* _Assigned task_
The lines to extract run from the first line of the entries through the line that contains "You are a computer-use agent. 534x262 pixels."; reproduce exactly those lines and no others.

Stored data entries
= Beginning of Section =

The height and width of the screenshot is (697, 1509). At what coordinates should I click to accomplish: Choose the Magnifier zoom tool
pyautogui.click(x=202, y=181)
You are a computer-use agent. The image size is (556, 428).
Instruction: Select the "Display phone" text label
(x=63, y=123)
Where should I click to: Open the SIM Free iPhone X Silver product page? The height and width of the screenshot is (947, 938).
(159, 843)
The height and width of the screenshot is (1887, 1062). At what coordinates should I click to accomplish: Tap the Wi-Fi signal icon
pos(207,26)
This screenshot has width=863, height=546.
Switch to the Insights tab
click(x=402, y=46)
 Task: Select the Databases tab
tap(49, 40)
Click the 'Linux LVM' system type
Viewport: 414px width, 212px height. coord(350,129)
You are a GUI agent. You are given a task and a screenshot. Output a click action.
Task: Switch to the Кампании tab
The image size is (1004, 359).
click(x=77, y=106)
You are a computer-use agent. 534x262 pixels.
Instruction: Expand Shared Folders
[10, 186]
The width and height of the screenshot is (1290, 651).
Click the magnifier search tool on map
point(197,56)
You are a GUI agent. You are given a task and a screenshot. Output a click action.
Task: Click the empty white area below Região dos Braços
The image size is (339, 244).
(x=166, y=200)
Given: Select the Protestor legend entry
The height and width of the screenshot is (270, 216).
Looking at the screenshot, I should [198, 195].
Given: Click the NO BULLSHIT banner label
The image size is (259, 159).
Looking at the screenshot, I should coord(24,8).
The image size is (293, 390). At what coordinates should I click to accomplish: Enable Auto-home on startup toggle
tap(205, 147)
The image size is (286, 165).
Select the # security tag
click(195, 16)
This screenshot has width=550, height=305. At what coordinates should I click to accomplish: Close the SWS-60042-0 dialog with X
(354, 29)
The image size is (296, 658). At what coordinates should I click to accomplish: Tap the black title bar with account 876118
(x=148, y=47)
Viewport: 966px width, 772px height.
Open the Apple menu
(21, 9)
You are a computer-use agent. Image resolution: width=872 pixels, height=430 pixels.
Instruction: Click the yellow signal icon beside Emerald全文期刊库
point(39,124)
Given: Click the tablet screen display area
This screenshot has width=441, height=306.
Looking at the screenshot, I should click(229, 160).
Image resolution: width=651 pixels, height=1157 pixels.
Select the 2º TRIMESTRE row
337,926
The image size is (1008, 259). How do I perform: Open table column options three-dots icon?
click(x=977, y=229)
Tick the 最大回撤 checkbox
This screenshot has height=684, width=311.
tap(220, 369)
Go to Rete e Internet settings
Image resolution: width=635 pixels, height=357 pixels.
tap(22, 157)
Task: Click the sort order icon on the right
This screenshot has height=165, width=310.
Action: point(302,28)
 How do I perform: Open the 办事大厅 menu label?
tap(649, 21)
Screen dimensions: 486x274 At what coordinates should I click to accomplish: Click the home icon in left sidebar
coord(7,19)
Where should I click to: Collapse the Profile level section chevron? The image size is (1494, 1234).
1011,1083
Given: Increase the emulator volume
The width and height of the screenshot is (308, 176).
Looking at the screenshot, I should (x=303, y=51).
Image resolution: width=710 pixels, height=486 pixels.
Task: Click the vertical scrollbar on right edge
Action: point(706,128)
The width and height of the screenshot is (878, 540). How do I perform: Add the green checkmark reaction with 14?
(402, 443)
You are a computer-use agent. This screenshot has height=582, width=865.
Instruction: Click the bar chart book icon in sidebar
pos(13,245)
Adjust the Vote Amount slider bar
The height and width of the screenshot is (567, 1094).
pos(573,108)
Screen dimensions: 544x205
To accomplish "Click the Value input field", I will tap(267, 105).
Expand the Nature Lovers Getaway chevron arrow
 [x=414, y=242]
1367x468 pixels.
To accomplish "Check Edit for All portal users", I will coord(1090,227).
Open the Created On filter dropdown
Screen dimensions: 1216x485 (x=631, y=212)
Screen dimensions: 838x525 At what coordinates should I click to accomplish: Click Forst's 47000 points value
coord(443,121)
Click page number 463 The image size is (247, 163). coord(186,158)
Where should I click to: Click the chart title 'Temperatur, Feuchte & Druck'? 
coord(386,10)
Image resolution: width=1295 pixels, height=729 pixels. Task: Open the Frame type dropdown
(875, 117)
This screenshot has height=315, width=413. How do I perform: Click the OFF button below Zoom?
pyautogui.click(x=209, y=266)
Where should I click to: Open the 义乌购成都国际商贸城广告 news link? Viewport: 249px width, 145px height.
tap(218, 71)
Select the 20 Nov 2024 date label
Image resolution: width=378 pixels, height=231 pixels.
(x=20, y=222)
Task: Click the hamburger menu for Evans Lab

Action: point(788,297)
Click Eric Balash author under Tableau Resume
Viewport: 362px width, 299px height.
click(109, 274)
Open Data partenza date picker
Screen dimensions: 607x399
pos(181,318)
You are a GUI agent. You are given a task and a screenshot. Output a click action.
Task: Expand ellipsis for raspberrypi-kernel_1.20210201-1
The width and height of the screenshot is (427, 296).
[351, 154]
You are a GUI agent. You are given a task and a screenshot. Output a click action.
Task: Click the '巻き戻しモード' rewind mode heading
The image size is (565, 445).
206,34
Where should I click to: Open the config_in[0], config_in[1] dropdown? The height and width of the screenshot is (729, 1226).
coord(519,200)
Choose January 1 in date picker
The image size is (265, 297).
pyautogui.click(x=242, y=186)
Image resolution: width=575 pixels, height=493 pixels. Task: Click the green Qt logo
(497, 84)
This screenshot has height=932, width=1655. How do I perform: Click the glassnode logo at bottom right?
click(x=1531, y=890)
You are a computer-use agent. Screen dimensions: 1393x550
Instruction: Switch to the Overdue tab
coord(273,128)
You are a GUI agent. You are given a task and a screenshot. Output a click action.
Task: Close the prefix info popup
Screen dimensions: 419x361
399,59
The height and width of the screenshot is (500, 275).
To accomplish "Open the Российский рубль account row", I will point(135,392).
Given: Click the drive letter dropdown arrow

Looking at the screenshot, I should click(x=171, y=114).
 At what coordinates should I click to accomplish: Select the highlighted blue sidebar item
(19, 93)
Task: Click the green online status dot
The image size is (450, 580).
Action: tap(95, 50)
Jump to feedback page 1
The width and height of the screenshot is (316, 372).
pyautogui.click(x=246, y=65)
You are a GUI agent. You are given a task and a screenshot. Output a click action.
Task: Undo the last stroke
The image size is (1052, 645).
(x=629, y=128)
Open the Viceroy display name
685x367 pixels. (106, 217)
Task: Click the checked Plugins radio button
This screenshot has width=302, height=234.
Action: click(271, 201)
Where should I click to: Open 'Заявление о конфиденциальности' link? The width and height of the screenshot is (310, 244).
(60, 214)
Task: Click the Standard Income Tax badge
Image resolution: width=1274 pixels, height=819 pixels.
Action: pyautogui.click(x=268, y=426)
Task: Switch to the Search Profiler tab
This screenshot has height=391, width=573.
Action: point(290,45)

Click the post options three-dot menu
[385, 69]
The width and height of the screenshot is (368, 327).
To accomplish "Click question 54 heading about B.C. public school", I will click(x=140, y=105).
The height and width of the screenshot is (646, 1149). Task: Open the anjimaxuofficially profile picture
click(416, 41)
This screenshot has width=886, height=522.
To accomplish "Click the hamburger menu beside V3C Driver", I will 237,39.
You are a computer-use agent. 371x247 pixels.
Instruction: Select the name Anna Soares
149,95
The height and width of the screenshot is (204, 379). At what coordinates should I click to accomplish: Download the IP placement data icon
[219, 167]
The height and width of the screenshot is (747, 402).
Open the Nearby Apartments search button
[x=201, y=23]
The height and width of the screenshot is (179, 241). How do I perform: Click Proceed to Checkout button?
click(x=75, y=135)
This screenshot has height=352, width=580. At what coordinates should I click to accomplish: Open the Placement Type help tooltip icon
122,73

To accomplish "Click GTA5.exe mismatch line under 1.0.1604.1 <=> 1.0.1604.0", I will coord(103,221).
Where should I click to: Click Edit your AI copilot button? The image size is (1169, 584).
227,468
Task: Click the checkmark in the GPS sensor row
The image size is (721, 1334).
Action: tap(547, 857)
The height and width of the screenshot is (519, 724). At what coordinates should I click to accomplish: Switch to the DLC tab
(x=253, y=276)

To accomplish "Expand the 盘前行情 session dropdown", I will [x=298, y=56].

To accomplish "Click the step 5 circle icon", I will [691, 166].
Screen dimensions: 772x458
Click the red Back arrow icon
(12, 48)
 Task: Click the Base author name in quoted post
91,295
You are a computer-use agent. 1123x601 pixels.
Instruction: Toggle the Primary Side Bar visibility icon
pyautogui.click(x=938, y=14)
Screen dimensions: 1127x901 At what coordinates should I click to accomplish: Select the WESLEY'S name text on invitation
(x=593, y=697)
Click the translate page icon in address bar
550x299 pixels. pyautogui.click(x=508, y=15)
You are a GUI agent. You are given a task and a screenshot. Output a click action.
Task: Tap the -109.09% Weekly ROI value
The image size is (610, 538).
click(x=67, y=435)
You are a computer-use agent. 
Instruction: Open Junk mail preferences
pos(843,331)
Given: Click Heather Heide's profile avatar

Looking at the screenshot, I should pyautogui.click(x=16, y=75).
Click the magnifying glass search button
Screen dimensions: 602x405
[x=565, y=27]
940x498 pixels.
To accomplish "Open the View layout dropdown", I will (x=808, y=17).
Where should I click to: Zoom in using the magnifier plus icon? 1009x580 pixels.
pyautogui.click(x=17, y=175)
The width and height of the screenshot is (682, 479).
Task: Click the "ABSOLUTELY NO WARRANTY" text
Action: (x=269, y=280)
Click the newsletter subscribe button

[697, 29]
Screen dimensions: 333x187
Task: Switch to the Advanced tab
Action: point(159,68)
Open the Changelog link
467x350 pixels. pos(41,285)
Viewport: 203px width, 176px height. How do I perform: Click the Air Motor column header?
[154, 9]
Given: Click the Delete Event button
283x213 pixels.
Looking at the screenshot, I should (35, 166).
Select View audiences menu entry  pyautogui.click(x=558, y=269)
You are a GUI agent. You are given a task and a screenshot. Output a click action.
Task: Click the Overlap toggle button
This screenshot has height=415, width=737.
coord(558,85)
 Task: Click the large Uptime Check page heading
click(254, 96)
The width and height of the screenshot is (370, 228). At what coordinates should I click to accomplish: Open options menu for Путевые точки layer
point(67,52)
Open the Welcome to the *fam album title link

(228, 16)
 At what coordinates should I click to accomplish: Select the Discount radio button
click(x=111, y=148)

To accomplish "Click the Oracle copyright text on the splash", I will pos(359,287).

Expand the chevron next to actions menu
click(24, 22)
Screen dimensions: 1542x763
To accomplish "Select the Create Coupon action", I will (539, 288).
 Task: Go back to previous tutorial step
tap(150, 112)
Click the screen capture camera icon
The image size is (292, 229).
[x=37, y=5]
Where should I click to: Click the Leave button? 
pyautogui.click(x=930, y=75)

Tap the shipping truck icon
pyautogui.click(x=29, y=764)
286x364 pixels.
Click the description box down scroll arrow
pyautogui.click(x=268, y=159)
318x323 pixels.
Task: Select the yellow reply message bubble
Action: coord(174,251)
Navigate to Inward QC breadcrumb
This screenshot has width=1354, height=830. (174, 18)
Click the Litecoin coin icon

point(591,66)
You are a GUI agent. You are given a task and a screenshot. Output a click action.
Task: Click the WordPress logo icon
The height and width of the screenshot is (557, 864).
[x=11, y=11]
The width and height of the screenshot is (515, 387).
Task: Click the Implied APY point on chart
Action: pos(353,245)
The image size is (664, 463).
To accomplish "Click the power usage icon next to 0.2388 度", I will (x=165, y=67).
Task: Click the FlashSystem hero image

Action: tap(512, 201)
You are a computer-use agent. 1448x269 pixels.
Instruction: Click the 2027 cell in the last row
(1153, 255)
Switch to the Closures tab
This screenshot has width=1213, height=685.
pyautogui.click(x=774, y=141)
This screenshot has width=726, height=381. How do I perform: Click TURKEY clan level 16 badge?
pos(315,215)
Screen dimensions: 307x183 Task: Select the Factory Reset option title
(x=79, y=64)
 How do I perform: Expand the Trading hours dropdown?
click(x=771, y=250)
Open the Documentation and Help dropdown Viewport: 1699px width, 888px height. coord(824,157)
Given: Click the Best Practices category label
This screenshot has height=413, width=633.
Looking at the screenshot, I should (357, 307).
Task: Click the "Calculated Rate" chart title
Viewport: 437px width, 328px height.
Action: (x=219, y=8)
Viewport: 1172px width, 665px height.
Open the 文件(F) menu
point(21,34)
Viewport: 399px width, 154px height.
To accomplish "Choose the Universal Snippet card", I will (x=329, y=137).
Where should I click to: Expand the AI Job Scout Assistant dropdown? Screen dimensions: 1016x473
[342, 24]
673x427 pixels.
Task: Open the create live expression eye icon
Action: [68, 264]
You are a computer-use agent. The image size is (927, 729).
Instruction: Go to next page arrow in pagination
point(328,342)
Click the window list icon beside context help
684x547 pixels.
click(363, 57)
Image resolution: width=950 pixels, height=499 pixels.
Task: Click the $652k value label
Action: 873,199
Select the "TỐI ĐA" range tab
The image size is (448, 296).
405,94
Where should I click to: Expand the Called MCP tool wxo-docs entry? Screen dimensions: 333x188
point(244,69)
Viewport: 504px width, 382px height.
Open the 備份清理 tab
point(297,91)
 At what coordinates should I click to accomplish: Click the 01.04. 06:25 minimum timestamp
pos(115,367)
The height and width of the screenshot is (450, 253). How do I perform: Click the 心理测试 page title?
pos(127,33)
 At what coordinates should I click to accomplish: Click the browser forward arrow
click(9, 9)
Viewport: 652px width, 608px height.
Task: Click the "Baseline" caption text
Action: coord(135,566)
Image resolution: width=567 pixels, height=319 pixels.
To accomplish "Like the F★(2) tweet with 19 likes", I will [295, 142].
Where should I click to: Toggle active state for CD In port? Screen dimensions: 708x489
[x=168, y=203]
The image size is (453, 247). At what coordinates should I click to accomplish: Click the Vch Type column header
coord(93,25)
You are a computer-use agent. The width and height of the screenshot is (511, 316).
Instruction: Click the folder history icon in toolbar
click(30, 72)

= End of Section =

* _Answer to this exercise_
The height and width of the screenshot is (697, 1509). At what coordinates should I click to accomplish: Choose the Magnifier zoom tool
pyautogui.click(x=202, y=181)
You are a computer-use agent. The image size is (556, 428).
Instruction: Select the "Display phone" text label
(x=63, y=123)
Where should I click to: Open the SIM Free iPhone X Silver product page? The height and width of the screenshot is (947, 938).
(159, 843)
The height and width of the screenshot is (1887, 1062). At what coordinates should I click to accomplish: Tap the Wi-Fi signal icon
pos(207,26)
This screenshot has width=863, height=546.
Switch to the Insights tab
click(x=402, y=46)
 Task: Select the Databases tab
tap(49, 40)
Click the 'Linux LVM' system type
Viewport: 414px width, 212px height. coord(350,129)
You are a GUI agent. You are given a task and a screenshot. Output a click action.
Task: Switch to the Кампании tab
The image size is (1004, 359).
click(x=77, y=106)
You are a computer-use agent. 534x262 pixels.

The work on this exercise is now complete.